> [EXERCISE INSTRUCTIONS]: Scan the data below for lines containing the string "Given" and give only how many there are.

[Pixel coordinate grounding data]
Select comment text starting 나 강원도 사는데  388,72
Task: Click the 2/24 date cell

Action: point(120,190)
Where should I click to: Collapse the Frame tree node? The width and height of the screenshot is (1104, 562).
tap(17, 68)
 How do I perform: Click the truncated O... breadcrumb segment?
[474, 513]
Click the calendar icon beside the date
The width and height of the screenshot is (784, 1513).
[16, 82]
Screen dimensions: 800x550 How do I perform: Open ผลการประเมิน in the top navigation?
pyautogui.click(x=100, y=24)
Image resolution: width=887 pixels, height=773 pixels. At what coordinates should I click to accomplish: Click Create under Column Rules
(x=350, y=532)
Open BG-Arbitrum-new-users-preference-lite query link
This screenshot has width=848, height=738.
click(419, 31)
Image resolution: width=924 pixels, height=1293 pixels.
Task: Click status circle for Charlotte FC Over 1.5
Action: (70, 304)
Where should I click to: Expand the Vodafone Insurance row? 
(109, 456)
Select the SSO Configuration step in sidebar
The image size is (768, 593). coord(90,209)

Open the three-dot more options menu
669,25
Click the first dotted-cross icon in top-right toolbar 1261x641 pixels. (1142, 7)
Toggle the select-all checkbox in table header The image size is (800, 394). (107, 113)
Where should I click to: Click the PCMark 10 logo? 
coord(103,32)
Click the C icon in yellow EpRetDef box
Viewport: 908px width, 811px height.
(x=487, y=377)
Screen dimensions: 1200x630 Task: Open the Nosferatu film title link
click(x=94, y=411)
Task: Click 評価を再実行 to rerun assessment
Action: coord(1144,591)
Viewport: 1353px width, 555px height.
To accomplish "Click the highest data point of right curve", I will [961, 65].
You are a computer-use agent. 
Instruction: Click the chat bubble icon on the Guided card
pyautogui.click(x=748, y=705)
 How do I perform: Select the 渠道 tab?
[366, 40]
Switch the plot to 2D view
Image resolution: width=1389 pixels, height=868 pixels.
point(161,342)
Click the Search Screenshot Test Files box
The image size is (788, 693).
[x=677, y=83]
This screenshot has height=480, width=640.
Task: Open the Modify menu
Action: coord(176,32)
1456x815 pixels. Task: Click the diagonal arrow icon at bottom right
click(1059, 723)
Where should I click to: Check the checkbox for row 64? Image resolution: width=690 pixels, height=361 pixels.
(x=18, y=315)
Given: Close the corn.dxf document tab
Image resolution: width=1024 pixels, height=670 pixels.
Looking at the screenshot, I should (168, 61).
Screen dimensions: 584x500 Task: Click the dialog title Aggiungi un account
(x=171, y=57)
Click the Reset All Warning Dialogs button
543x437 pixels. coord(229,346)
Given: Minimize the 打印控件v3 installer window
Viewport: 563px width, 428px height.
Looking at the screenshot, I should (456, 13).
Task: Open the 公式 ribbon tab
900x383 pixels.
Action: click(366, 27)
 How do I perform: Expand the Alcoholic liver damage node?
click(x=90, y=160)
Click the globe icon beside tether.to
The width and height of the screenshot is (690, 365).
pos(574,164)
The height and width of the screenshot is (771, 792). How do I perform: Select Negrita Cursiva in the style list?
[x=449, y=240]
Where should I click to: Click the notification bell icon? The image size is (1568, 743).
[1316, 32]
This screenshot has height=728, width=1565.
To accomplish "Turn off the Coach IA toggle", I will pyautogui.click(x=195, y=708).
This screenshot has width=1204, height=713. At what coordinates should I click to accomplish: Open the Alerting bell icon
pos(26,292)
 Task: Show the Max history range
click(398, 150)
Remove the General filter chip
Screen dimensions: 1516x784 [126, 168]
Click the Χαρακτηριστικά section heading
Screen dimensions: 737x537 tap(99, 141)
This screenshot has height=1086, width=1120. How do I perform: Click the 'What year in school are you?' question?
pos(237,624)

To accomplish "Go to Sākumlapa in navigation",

> [EXPECTED OUTPUT]: 2